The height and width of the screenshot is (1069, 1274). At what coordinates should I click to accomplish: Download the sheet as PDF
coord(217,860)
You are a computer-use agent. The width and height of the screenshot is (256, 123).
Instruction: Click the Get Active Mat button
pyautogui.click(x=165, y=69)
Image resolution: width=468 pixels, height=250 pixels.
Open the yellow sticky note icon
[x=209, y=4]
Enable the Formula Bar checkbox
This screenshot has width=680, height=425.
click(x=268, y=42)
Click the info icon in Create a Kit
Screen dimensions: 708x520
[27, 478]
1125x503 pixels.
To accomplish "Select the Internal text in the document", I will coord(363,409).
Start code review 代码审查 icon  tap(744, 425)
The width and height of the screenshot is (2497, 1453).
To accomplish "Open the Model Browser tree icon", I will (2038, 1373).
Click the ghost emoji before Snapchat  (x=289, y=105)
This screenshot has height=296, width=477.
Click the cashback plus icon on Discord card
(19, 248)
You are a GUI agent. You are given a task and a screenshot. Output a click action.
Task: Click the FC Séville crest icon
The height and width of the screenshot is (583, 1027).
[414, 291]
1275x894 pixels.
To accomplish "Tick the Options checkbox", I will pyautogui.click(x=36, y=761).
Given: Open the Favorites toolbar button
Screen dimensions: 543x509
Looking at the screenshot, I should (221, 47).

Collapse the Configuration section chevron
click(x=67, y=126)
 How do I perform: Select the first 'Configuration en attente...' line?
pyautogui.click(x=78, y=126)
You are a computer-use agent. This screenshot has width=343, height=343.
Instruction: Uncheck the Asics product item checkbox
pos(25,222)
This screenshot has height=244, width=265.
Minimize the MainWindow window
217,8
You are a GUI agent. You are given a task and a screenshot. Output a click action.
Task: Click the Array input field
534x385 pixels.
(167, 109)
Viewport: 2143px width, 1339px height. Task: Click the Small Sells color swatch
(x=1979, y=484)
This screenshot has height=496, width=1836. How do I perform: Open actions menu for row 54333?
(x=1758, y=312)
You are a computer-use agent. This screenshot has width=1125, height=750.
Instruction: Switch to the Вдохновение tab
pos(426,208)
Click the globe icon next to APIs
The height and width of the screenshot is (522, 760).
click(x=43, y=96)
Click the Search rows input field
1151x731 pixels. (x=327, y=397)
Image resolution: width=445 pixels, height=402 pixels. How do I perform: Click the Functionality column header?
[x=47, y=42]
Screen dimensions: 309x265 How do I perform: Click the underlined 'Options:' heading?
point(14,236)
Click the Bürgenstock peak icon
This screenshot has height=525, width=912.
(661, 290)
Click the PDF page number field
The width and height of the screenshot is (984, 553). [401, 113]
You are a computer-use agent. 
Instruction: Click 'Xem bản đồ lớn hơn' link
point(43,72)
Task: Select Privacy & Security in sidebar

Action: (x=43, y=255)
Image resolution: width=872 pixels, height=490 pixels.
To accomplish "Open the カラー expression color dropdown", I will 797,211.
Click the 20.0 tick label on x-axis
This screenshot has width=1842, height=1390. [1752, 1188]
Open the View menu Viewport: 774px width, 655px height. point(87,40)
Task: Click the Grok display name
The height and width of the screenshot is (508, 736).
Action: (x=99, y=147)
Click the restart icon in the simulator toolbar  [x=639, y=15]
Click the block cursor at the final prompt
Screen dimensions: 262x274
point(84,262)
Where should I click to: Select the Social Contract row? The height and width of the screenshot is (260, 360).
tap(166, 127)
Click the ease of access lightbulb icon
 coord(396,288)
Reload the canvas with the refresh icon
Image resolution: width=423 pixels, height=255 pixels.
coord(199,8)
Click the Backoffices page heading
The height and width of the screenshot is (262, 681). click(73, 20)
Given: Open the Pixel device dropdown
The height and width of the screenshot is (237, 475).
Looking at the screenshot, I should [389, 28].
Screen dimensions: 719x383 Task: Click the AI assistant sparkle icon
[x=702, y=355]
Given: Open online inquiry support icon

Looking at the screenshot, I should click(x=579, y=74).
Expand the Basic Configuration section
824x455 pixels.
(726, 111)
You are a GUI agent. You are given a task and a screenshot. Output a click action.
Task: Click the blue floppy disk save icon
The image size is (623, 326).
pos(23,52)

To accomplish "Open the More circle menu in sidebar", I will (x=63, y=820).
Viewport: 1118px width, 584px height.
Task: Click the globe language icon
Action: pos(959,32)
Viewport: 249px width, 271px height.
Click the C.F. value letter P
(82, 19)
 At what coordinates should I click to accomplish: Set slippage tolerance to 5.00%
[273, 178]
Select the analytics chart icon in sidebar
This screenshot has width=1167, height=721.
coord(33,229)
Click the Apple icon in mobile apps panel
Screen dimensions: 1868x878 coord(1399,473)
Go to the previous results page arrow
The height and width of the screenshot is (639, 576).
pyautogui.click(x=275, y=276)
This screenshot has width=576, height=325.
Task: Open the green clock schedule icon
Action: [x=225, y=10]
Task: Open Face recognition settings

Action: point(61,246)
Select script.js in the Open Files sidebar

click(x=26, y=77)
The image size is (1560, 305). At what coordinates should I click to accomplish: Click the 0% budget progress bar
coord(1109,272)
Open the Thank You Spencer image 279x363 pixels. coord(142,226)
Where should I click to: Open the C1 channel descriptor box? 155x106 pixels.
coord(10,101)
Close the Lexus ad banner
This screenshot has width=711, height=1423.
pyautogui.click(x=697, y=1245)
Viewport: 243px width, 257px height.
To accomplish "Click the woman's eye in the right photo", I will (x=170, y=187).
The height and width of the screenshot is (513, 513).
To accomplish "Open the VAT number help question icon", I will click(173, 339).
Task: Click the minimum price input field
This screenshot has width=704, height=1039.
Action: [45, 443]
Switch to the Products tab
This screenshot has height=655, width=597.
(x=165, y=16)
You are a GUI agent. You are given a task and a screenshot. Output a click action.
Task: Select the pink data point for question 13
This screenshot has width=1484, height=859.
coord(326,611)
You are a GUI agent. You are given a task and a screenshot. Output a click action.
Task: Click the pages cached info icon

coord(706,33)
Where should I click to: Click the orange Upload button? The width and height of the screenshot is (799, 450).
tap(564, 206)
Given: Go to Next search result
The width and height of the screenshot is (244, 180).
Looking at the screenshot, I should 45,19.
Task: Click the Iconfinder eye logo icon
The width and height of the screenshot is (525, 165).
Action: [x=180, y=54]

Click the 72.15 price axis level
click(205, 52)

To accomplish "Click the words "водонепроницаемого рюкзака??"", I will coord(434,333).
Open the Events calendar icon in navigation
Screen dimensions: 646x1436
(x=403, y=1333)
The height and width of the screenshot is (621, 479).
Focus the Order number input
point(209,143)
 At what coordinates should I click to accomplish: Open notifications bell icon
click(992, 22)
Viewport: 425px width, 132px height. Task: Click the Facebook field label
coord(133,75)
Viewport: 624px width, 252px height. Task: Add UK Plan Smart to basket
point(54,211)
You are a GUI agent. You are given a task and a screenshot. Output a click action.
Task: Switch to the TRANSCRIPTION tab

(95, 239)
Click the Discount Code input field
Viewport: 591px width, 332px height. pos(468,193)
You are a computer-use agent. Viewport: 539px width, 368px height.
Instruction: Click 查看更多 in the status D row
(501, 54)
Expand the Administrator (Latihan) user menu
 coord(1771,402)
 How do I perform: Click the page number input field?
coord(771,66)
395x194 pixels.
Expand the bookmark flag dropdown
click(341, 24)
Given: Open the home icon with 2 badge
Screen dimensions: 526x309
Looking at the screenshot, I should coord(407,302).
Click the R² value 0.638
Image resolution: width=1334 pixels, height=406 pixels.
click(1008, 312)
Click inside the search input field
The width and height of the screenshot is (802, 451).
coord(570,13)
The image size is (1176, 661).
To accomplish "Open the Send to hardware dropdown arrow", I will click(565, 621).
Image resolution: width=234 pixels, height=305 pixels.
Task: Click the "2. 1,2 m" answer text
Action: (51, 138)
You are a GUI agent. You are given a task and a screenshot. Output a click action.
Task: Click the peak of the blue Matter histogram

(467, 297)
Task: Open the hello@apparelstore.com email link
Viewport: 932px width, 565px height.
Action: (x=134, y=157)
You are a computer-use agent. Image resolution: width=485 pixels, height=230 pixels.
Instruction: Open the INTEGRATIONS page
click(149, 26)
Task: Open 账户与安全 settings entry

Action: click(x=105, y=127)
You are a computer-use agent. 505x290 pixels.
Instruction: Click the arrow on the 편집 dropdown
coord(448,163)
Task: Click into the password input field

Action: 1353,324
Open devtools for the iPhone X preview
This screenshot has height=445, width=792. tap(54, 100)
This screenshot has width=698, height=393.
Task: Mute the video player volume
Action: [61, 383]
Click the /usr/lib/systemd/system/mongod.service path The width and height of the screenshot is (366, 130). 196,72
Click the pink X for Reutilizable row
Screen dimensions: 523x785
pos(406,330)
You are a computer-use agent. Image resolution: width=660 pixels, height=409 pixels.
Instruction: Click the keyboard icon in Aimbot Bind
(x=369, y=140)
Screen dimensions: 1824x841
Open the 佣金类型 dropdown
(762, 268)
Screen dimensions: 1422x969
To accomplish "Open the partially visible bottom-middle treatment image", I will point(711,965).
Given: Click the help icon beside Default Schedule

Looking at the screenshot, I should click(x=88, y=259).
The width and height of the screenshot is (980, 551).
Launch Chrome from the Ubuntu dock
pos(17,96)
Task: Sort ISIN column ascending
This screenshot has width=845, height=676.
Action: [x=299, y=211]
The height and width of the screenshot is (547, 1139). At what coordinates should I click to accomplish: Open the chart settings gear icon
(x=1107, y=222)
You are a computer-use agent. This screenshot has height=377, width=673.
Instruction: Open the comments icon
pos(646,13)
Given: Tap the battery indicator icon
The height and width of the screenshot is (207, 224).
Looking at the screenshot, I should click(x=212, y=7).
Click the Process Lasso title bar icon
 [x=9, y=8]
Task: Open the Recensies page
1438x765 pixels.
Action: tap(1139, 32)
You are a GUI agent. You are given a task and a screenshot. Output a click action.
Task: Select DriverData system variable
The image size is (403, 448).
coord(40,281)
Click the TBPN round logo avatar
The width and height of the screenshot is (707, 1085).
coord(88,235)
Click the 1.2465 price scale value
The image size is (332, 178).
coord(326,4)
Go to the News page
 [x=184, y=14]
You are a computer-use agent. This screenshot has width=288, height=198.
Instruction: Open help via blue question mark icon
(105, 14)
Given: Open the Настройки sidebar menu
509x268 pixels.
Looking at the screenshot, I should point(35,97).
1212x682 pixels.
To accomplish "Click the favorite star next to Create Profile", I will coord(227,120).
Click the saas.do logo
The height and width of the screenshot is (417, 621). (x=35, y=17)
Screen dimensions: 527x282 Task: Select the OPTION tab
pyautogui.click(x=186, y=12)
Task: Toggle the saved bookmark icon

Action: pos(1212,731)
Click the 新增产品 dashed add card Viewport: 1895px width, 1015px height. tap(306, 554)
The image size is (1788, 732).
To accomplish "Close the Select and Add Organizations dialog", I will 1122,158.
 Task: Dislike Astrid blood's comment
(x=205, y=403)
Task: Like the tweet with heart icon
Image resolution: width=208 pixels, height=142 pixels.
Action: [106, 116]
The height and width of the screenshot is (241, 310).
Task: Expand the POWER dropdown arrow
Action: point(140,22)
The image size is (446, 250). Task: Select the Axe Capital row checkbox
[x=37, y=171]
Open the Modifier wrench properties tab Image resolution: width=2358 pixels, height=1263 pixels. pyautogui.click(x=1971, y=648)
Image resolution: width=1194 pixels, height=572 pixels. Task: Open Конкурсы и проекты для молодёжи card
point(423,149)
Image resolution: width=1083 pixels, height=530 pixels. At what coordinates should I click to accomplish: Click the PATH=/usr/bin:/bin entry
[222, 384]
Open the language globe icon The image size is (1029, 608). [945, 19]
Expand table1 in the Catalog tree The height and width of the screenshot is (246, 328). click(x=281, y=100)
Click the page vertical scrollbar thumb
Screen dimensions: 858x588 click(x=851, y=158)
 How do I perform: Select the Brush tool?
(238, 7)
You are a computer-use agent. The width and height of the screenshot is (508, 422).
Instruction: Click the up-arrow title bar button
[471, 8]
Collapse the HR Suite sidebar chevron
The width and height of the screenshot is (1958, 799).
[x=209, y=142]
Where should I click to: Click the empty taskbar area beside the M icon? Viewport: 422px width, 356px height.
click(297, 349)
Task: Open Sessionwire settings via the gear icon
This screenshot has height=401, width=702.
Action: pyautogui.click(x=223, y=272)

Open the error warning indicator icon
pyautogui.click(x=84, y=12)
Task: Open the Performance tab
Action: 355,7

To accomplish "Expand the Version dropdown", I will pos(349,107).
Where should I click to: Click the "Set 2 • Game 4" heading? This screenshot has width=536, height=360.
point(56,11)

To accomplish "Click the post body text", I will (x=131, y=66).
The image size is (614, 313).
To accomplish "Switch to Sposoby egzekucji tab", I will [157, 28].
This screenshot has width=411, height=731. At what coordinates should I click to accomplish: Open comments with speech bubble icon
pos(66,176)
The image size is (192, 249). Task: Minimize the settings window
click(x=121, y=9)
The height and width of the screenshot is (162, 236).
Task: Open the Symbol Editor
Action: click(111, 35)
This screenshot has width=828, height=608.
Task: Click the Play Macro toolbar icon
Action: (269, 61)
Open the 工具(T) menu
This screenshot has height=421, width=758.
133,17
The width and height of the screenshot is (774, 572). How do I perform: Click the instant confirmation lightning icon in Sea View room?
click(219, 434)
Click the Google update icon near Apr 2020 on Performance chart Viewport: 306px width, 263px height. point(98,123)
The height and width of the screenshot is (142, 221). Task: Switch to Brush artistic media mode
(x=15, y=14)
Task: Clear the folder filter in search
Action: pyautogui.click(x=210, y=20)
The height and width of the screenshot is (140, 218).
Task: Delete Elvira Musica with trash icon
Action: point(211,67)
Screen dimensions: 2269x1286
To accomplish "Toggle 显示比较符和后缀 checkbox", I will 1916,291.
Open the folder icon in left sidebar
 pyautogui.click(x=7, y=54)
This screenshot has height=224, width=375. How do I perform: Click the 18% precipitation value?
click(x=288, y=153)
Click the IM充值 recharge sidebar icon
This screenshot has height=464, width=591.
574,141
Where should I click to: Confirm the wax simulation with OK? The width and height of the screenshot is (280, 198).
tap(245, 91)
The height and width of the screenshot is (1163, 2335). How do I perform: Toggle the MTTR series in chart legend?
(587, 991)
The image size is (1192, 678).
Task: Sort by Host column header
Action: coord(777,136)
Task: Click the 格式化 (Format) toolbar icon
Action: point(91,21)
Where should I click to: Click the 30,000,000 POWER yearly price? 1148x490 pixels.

□ □ □ □ □

* [What to produce] Write out the items verbatim, starting at the first line and stopping after the line that contains "Start code review".

* [Correct output]
The height and width of the screenshot is (1069, 1274). At what coordinates should I click to accomplish: Download the sheet as PDF
coord(217,860)
You are a computer-use agent. The width and height of the screenshot is (256, 123).
Instruction: Click the Get Active Mat button
pyautogui.click(x=165, y=69)
Image resolution: width=468 pixels, height=250 pixels.
Open the yellow sticky note icon
[x=209, y=4]
Enable the Formula Bar checkbox
This screenshot has width=680, height=425.
click(x=268, y=42)
Click the info icon in Create a Kit
Screen dimensions: 708x520
[27, 478]
1125x503 pixels.
To accomplish "Select the Internal text in the document", I will coord(363,409).
Start code review 代码审查 icon  tap(744, 425)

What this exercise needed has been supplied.